## JOBS
a – For each statement below, say whether it agrees with the GNSS introduction, answering yes or no and quoting the deciding words of the text: (i) 3-dimensional positioning can be done with at least 4 visible satellites; (ii) the frequency search interval for the Doppler shift is generally 1000 Hz; (iii) the GPS calculates correlation values of 10230 chips for each cell.
b – Please copy out the listing from its first line up to and including the line with "pyautogui.click(x=668, y=305)", leaving out the pictures.

1. INTRODUCTION
For calculating the position of receiver using a Global Navigation Satellite System (GNSS) signal, the distance from satellite to receiver and the coordinate of satellite are necessary, and the positioning in 3-dimensional space can be accomplished when there are at least 4 visible satellites. In order to reduce the error of distance measurement from satellite to receiver, the temporal resolution, which is the basis of distance measurement, needs to be increased, and the signal reaching the ground has weaker intensity than thermal noise. In this regard, every GNSS signal system employs the spread spectrum modulation to achieve the increase of temporal resolution for distance measurement and the processing gain.
On the other hand, to distinguish various satellites, the spread spectrum modulation is performed so that spacethe spread spectrum signal generated at each satellite has different sign. When this code for each satellite is received in a mixed form, the code that minimizes the cross-correlation value between the signals is used, and the Coarse/Acquisition (C/A) code of Global Positioning System (GPS) is a representative code for this purpose. Also, for the additional reduction of cross-correlation value, the code period is generally maximized within the limit that minimizes the effect of Doppler shift due to the movements of satellite and receiver. The Doppler shift due to the relative movements of satellite and receiver which is observed at the receiver could be a major factor for degrading the correlation performance of receiving correlator. Therefore, regarding the Doppler shift which is dispersed over a range of more than several kHz, a typical GNSS receiver uses the method that obtains the correlation value by changing the frequency of correlator.
Based on the above discussion, Fig. 1 shows the search range of receiving correlator for the satellite signal acquisition of typical GNSS receiver. The frequency search interval by the Doppler shift is generally 500Hz, and the number of satellites that a GPS has at present is about 30. For the acquisition range from the code delay axis, the GPS calculates the correlation values of 1023 chips for each cell. However, for the Gailieo from Europe, the calculation for the signal acquisition increases because the correlation values of 10230 chips need to be considered. As the signal acquisition cell formed by the values assigned to each axis increases, the complexity also sharply increases. The increase in the density of hardware technology is trying to cope with the complexity increase of code acquisition correlator, but this could lead to the power and heat problems of portable device. Thus, it is necessary to conduct studies on complexity reduction.
Fig. 1. Acquisition space of 3-dimension.
The purpose of this study was to find a method for reducing the code acquisition complexity of GNSS receiver by improving the signal scheme. In the signal scheme of the existing GNSS, one of the causes for the increase of correlator complexity is that an independent receiving correlator needs to be operated for each satellite. If every satellite generates the spread spectrum signal as the same code but the satellites could still be distinguished, the signal processing procedure for satellite search would be innovatively simplified.

## EXERCISE DATA
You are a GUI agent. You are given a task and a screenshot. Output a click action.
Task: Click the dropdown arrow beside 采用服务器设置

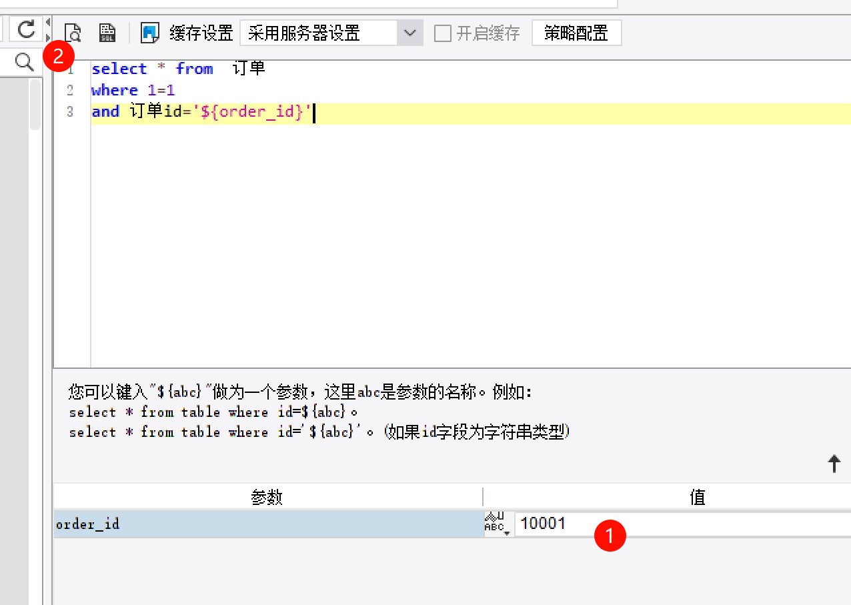(410, 33)
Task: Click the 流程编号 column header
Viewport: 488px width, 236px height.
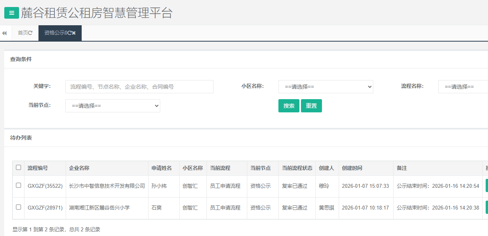Action: click(x=38, y=168)
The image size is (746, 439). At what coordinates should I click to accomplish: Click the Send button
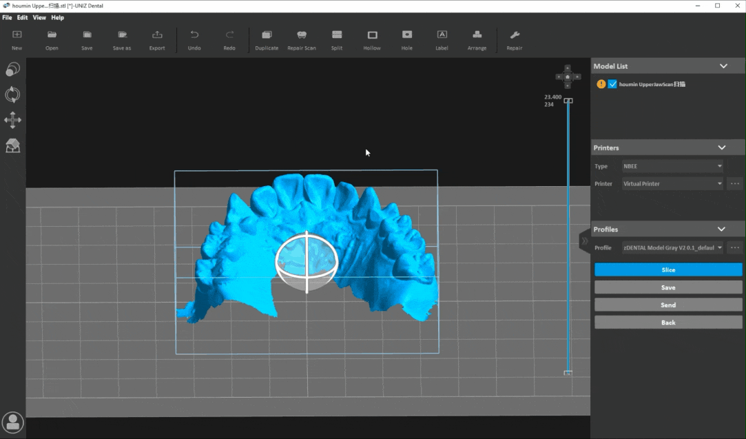pyautogui.click(x=668, y=305)
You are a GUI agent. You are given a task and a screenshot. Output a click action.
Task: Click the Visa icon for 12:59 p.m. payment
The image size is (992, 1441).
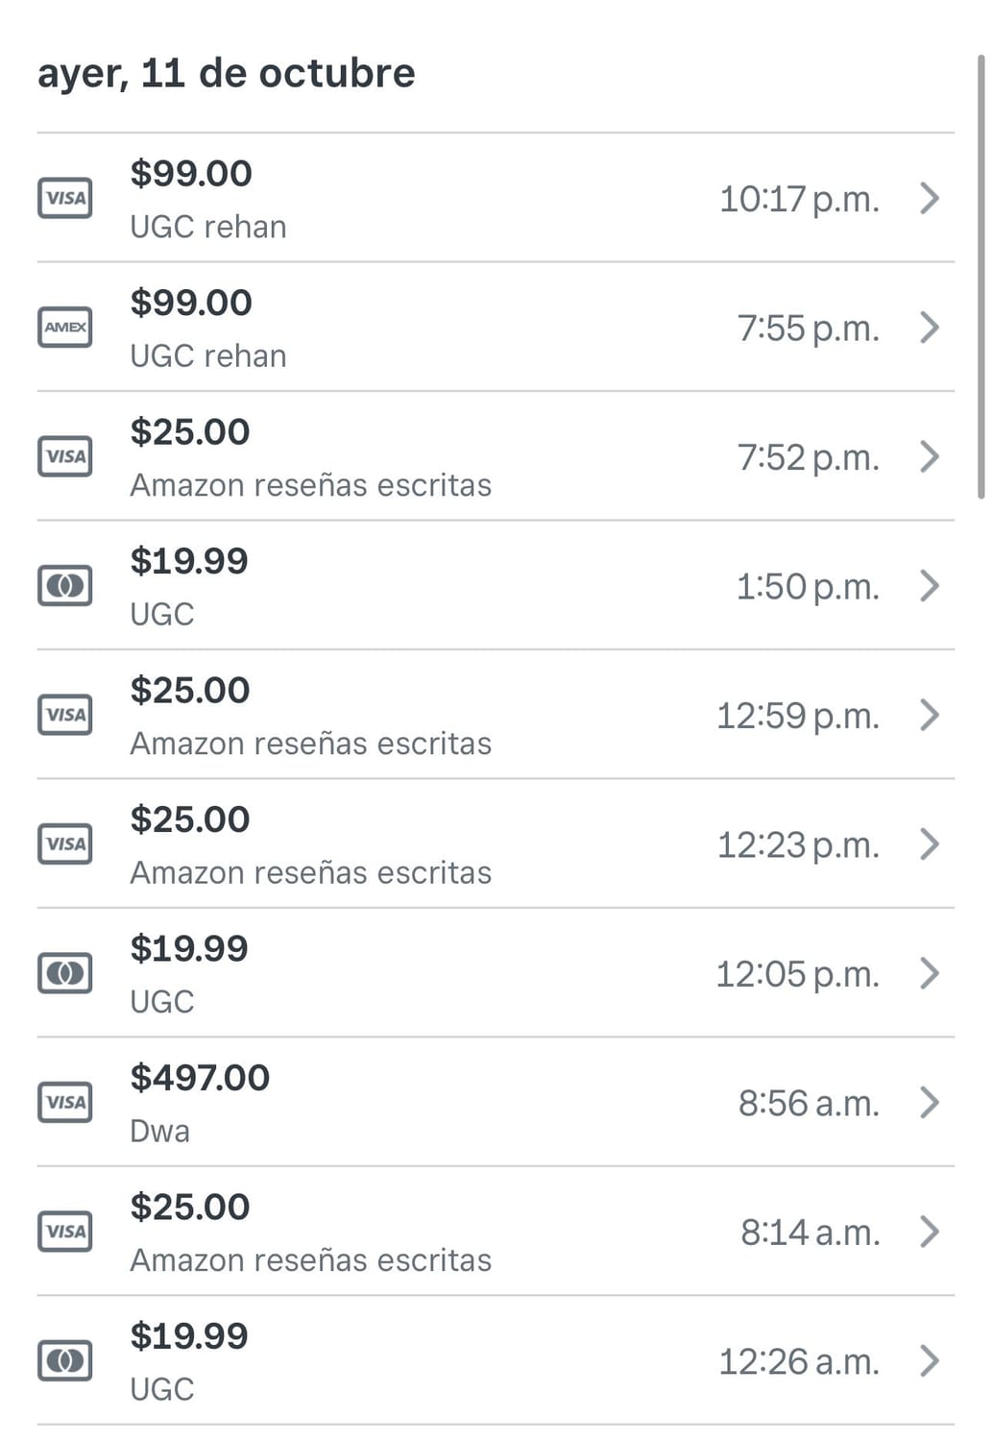[x=65, y=715]
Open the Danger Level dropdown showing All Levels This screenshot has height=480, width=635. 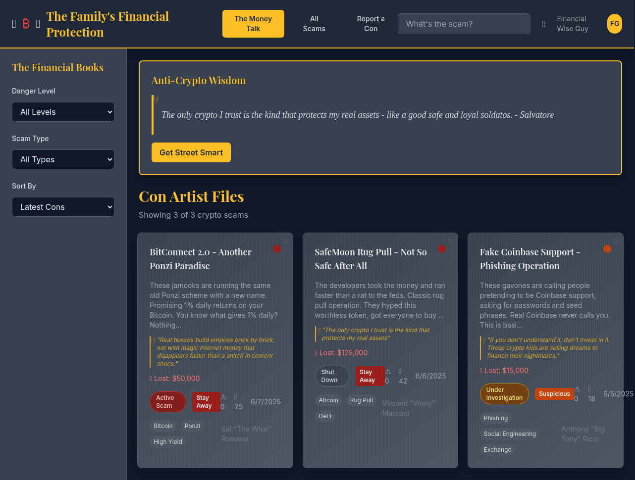click(63, 112)
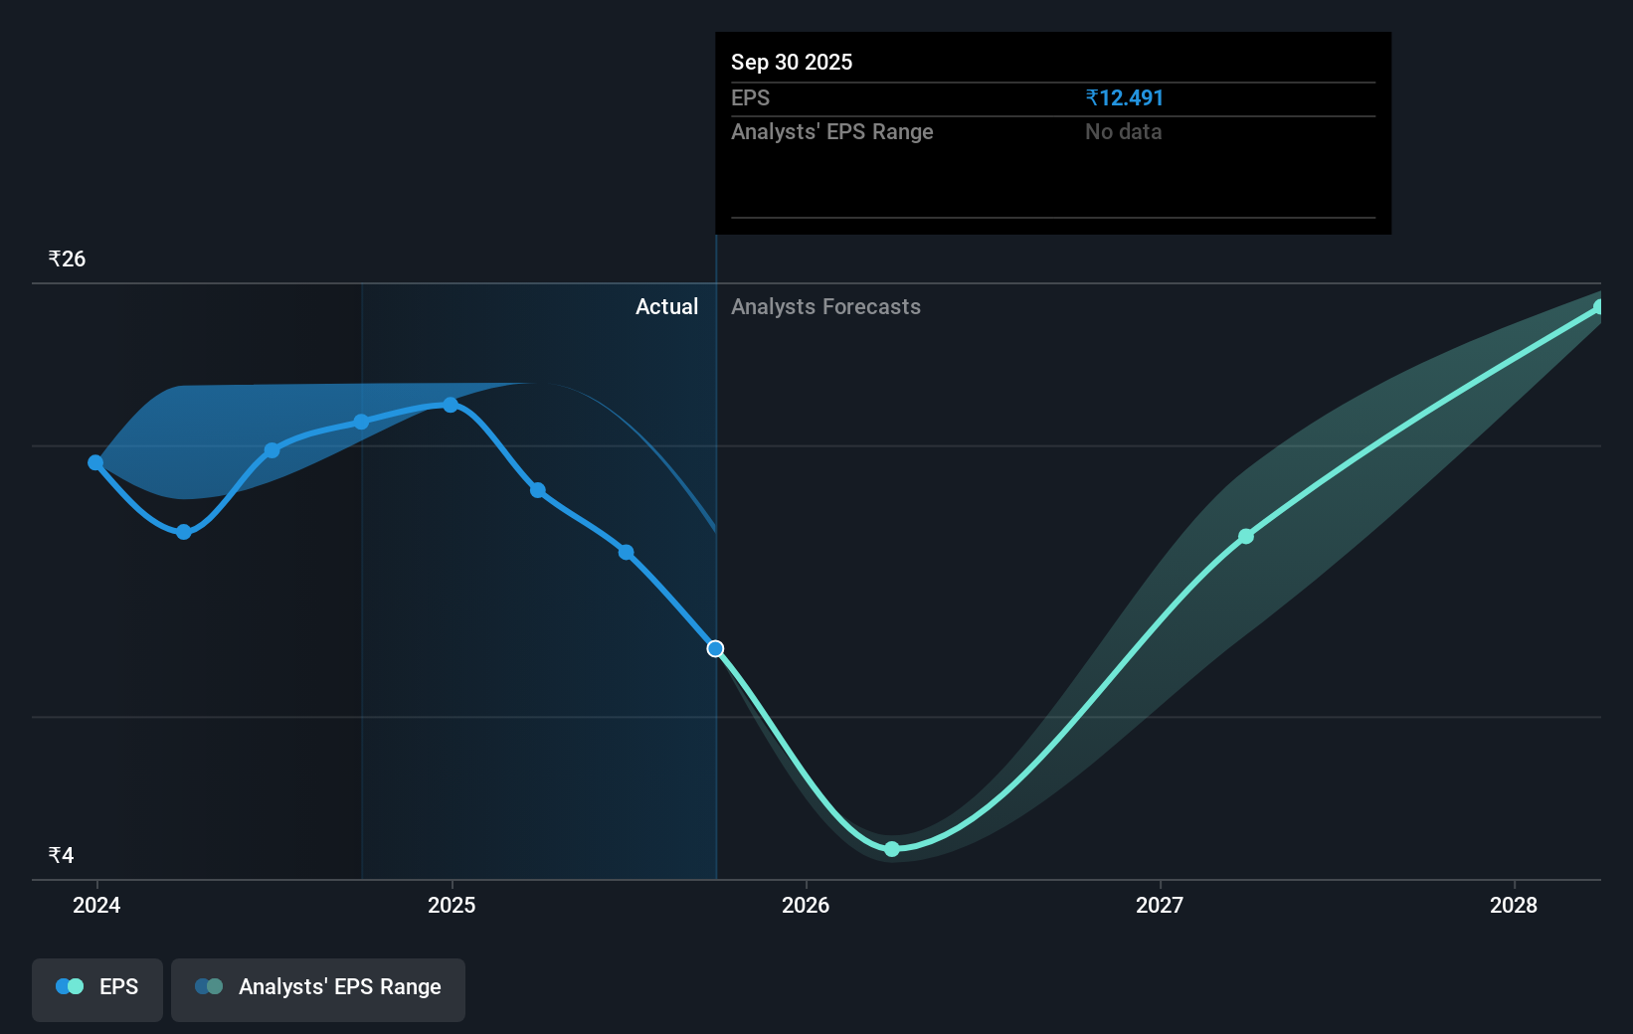This screenshot has width=1633, height=1034.
Task: Click the mid-2025 EPS data point
Action: pyautogui.click(x=626, y=553)
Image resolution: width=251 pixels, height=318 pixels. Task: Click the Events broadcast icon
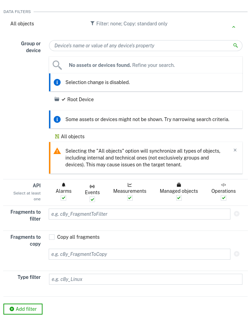(92, 187)
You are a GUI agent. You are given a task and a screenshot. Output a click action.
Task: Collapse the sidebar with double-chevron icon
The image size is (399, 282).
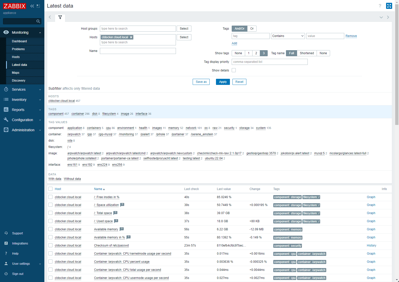point(32,6)
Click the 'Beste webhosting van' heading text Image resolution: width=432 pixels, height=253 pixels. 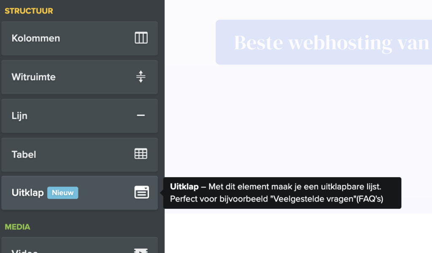331,43
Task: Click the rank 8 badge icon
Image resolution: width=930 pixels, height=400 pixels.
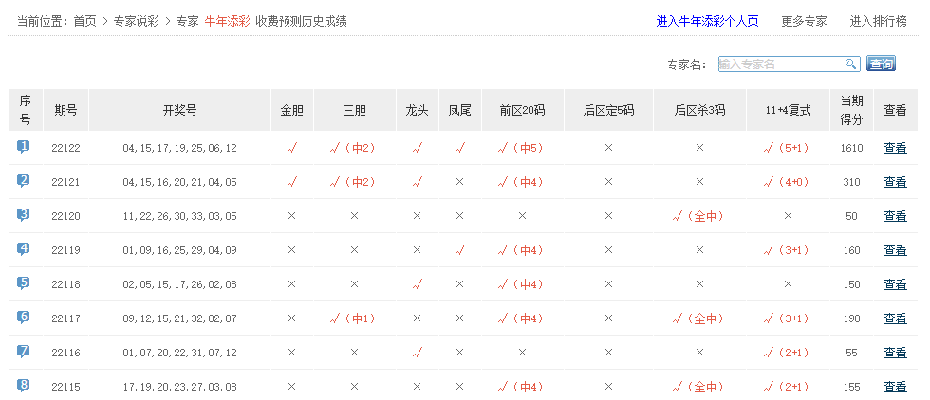Action: 24,386
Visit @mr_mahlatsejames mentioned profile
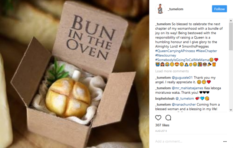 [x=187, y=88]
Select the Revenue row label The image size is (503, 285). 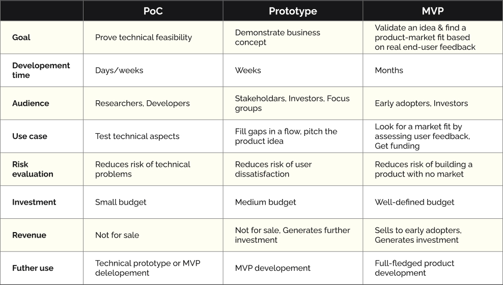click(x=29, y=235)
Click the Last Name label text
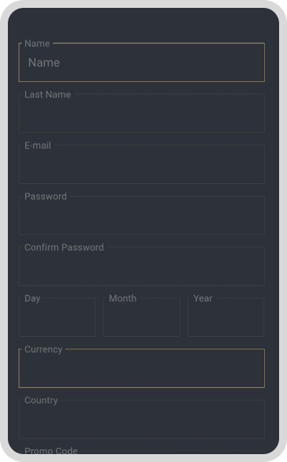This screenshot has width=287, height=462. (x=47, y=94)
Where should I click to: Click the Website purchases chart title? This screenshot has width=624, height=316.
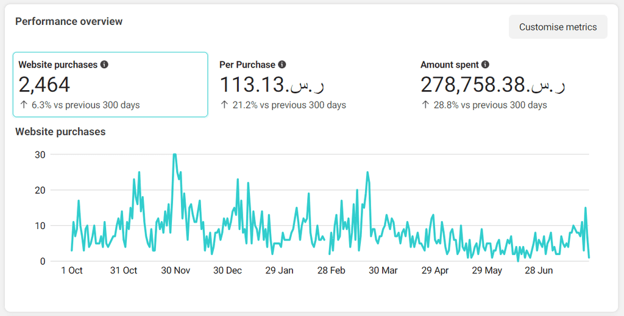click(x=60, y=132)
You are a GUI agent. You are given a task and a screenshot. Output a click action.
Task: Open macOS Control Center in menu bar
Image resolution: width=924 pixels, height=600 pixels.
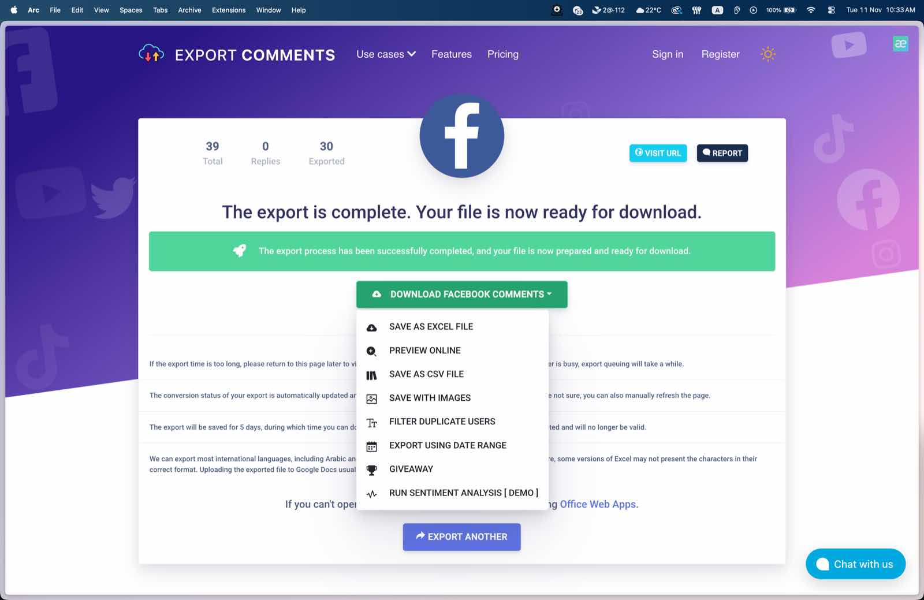[x=831, y=10]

## ANSWERS FOR THIS EXERCISE
a –
(i) Yes: "the positioning in 3-dimensional space can be accomplished when there are at least 4 visible satellites"
(ii) No: "The frequency search interval by the Doppler shift is generally 500Hz"
(iii) No: "the GPS calculates the correlation values of 1023 chips for each cell"

b –
You are a GUI agent. You are given a task and a screenshot. Output a click action.
Task: Click the dropdown arrow beside 采用服务器设置

(410, 33)
Task: Click the 流程编号 column header
Viewport: 488px width, 236px height.
Action: click(x=38, y=168)
The image size is (746, 439). At what coordinates should I click to accomplish: Click the Send button
pyautogui.click(x=668, y=305)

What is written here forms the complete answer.